> [Instructions for the task] Tally the lines below containing the word "Suitcases" and give that total alone.

+ + +

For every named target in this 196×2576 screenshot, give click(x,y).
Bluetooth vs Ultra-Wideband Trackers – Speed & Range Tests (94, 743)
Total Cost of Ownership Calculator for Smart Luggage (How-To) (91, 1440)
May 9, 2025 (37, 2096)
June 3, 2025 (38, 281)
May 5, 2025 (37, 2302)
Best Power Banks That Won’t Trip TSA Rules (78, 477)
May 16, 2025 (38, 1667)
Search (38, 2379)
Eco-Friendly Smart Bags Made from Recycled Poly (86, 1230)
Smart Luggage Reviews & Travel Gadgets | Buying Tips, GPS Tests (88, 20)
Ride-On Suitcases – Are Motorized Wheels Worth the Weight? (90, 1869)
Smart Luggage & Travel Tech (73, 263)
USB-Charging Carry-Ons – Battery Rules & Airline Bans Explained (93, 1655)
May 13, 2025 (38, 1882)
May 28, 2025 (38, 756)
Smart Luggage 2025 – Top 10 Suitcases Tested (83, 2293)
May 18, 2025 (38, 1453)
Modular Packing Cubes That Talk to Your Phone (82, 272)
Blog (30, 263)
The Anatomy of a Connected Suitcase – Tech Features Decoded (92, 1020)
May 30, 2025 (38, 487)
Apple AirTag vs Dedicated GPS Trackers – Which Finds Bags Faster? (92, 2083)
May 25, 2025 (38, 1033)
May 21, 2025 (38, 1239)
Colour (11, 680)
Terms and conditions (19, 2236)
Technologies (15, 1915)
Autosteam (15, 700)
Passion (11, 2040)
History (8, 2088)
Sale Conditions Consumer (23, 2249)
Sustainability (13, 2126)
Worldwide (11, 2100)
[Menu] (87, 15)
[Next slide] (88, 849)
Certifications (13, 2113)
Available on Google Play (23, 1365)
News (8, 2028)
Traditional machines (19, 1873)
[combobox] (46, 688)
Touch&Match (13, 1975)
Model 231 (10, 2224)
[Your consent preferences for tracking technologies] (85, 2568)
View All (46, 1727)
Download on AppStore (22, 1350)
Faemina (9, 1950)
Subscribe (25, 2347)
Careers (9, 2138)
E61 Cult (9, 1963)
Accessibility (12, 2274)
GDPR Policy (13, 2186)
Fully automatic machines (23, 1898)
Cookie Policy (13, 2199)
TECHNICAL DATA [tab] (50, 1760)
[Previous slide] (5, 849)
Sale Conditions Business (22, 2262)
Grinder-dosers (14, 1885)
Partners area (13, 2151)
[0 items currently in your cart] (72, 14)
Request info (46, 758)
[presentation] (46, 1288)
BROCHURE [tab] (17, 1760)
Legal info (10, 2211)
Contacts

+ + +

> [Response] 2